▸ **WHAT THE EXERCISE ASKS**
Copy the rows below verbatim, starting with the line that contains "the second formula" and continuing through the line that contains "click(x=201, y=386)", including both of those lines.

▸ **EXTRACTED ENTRIES**
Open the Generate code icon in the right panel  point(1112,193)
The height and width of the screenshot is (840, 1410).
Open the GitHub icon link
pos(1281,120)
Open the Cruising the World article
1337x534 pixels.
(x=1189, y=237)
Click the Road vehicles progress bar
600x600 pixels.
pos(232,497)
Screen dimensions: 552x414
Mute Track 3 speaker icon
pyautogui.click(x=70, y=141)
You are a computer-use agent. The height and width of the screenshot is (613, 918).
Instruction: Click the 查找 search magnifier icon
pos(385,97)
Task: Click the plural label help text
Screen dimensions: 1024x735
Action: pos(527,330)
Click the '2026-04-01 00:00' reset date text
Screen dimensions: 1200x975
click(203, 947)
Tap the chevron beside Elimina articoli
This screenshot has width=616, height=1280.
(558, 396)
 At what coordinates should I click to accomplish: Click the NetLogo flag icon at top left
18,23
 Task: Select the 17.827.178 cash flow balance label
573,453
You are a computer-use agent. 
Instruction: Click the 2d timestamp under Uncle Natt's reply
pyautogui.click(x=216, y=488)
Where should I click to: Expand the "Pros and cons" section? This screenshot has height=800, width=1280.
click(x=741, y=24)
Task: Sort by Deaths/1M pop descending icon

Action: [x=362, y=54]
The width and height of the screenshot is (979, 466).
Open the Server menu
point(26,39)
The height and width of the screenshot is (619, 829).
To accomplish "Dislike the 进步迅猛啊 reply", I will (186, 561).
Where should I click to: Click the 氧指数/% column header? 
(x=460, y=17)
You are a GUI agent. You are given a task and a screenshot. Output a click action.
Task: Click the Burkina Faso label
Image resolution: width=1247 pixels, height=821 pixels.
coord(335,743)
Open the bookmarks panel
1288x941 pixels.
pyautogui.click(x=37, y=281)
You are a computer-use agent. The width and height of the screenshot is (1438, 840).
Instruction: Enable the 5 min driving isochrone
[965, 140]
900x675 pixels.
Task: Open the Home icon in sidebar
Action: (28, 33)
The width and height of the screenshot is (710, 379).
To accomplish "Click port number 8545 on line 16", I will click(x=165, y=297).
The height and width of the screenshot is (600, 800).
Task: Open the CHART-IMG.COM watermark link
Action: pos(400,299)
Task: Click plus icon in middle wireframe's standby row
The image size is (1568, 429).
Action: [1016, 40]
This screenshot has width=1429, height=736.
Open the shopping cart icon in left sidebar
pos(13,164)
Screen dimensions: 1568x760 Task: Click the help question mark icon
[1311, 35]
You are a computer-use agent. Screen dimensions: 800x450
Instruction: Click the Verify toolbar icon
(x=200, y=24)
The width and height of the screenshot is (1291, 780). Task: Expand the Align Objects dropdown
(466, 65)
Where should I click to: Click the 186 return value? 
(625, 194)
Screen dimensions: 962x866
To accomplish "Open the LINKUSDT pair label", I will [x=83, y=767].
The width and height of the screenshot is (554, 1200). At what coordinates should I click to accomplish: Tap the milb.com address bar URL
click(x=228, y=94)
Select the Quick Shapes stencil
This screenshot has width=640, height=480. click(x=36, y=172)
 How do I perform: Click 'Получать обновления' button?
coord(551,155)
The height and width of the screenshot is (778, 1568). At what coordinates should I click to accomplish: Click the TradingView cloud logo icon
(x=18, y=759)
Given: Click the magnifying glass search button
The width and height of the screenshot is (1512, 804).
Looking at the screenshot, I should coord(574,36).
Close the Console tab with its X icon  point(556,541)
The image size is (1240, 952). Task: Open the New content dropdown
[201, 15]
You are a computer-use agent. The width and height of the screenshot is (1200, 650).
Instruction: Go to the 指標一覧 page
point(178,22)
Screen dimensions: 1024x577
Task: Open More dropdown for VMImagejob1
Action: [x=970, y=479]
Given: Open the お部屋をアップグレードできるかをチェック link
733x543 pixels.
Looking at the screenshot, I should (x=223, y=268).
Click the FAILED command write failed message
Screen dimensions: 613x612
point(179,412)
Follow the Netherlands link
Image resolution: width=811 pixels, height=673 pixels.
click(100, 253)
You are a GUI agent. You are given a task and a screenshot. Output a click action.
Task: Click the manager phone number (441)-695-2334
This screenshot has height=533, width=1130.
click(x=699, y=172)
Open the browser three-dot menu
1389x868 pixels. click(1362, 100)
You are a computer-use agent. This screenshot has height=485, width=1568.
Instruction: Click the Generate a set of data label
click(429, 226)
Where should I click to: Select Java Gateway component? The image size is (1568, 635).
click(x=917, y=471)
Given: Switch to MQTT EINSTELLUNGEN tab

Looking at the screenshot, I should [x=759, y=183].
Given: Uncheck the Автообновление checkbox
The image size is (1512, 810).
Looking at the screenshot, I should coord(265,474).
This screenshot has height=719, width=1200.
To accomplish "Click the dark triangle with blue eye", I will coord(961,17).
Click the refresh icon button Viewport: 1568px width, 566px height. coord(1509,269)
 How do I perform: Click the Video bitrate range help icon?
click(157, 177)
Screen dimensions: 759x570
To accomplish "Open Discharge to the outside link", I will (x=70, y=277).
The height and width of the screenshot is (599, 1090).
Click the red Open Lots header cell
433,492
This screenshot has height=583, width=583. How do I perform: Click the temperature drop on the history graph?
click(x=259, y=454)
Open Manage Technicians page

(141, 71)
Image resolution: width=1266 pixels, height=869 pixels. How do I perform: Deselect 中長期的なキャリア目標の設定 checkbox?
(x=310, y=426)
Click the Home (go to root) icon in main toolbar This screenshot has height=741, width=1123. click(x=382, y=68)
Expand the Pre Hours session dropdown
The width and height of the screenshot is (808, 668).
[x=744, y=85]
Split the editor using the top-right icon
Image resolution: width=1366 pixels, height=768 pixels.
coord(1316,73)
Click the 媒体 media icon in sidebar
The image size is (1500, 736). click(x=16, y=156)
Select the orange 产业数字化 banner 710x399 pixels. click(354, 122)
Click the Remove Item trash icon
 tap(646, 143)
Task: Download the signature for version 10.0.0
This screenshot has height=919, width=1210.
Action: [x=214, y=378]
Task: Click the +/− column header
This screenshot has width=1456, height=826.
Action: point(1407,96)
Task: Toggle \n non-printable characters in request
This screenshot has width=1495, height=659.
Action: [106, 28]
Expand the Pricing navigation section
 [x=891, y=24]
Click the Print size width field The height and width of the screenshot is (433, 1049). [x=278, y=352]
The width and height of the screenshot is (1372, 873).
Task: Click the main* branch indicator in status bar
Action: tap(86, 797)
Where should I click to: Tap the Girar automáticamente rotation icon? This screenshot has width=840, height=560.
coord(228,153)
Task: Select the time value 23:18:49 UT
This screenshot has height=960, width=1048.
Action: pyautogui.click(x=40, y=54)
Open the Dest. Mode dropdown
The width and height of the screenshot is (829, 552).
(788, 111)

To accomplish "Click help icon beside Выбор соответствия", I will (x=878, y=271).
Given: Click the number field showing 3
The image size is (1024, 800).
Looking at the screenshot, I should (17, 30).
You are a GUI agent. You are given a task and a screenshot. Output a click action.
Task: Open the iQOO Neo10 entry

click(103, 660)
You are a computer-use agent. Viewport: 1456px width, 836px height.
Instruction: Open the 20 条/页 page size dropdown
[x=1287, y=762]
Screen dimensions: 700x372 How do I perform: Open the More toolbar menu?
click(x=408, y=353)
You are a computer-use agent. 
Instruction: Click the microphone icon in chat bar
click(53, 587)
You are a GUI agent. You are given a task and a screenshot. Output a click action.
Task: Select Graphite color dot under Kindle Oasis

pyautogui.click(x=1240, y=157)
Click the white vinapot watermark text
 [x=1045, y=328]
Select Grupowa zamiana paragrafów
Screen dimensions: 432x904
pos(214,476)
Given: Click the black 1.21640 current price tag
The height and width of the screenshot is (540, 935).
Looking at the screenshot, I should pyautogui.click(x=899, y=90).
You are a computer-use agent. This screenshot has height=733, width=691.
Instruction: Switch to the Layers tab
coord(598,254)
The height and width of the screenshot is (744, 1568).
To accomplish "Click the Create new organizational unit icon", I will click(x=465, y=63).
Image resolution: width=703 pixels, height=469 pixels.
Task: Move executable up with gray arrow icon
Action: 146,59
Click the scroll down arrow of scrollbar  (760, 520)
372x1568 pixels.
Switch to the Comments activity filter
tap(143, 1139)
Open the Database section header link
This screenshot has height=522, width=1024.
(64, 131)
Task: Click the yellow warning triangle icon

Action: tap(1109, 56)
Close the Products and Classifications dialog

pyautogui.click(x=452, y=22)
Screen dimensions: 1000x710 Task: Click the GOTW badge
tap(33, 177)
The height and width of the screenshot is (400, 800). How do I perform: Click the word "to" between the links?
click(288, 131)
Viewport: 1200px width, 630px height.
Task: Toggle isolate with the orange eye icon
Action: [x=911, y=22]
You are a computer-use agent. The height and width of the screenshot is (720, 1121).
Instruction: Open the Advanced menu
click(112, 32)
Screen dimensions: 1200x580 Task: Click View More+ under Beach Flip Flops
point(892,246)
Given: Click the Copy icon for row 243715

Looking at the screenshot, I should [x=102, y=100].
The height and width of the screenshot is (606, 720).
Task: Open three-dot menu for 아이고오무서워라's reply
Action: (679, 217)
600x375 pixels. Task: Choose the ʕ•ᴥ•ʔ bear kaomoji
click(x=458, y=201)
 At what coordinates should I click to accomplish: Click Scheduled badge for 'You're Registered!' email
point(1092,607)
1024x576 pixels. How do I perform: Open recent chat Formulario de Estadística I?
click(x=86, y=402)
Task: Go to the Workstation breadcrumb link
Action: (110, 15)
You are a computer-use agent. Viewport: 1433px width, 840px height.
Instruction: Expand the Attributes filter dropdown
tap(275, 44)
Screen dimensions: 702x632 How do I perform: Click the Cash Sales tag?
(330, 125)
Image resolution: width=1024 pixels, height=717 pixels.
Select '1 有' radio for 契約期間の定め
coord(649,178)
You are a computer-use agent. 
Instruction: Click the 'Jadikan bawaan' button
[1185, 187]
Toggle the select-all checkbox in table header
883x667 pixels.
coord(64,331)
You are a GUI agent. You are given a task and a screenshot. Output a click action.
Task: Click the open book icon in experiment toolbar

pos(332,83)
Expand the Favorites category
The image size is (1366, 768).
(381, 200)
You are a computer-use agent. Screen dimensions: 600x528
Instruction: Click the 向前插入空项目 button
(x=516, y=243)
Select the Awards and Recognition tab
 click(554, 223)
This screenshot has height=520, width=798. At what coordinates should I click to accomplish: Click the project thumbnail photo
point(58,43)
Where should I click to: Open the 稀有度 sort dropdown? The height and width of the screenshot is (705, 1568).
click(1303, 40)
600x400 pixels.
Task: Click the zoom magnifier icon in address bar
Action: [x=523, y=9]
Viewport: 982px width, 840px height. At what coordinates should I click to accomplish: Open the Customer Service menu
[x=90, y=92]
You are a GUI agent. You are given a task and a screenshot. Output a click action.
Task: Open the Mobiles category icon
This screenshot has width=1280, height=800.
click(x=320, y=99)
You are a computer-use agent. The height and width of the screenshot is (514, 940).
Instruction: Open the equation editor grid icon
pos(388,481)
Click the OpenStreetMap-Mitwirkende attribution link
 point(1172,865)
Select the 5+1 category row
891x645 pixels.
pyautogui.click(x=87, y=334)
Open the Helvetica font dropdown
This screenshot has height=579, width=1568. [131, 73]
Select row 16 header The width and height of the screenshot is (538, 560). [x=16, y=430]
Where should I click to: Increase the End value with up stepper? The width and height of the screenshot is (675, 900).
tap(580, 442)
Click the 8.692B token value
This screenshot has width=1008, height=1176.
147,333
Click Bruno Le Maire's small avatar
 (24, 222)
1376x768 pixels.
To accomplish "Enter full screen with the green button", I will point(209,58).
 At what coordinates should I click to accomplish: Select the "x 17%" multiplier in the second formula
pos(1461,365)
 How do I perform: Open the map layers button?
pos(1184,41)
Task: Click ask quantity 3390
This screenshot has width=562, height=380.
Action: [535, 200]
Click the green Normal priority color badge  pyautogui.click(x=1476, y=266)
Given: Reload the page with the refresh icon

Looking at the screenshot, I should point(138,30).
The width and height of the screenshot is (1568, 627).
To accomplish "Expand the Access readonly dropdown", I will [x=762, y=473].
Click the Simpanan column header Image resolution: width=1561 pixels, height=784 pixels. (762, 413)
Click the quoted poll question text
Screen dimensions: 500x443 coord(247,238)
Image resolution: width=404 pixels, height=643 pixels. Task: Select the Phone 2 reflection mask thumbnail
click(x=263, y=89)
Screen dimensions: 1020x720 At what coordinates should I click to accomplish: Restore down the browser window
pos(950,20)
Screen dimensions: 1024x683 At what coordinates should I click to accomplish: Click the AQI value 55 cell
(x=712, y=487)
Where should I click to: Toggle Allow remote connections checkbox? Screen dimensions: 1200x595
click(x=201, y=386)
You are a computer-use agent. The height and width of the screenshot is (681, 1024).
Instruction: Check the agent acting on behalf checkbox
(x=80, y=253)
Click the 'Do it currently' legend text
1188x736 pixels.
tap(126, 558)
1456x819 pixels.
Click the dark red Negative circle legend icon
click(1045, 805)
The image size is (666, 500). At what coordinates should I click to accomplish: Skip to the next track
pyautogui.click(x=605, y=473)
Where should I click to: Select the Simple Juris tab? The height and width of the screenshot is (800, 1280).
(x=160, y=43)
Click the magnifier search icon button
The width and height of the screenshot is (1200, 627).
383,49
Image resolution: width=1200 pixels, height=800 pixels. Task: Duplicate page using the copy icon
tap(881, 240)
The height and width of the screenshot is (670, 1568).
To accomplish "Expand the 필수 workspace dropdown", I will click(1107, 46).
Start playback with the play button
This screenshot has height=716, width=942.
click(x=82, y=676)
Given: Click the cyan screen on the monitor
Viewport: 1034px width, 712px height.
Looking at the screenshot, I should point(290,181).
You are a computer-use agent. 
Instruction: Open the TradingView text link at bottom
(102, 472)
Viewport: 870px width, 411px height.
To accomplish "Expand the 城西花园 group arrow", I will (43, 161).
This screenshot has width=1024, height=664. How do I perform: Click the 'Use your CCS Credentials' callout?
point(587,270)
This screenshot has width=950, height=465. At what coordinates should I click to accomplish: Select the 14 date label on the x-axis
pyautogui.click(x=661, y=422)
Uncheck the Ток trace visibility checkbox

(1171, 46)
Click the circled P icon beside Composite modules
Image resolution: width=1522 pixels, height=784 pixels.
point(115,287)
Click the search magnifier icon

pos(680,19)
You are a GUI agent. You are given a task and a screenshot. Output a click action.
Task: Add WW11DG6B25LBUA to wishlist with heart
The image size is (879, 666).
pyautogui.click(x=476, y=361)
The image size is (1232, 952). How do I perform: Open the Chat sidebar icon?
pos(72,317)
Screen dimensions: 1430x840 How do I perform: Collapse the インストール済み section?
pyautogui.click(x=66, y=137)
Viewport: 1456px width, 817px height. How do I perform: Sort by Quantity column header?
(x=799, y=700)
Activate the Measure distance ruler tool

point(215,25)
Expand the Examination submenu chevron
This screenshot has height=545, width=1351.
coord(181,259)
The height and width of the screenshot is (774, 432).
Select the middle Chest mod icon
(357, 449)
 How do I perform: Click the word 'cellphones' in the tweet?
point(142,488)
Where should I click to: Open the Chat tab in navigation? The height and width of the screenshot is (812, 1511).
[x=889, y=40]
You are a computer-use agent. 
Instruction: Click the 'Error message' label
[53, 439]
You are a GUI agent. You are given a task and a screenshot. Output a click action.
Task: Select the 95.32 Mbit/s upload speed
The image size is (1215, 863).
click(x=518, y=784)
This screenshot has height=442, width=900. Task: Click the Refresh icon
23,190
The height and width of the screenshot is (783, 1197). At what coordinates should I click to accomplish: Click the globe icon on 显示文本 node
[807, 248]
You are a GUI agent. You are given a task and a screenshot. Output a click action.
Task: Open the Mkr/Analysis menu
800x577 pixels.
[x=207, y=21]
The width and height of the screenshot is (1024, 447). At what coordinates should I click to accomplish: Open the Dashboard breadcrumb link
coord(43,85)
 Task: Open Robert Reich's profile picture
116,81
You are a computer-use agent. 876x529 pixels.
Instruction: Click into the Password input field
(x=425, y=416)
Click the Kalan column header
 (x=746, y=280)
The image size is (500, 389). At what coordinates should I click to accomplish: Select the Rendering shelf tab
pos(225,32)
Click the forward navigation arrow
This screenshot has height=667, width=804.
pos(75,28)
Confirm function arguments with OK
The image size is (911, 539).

▸ **TASK OUTPUT**
 At what coordinates should I click to accomplish: Select the "x 17%" multiplier in the second formula
pos(1461,365)
 How do I perform: Open the map layers button?
pos(1184,41)
Task: Click ask quantity 3390
This screenshot has width=562, height=380.
Action: [535, 200]
Click the green Normal priority color badge  pyautogui.click(x=1476, y=266)
Given: Reload the page with the refresh icon

Looking at the screenshot, I should point(138,30).
The width and height of the screenshot is (1568, 627).
To accomplish "Expand the Access readonly dropdown", I will [x=762, y=473].
Click the Simpanan column header Image resolution: width=1561 pixels, height=784 pixels. (762, 413)
Click the quoted poll question text
Screen dimensions: 500x443 coord(247,238)
Image resolution: width=404 pixels, height=643 pixels. Task: Select the Phone 2 reflection mask thumbnail
click(x=263, y=89)
Screen dimensions: 1020x720 At what coordinates should I click to accomplish: Restore down the browser window
pos(950,20)
Screen dimensions: 1024x683 At what coordinates should I click to accomplish: Click the AQI value 55 cell
(x=712, y=487)
Where should I click to: Toggle Allow remote connections checkbox? Screen dimensions: 1200x595
click(x=201, y=386)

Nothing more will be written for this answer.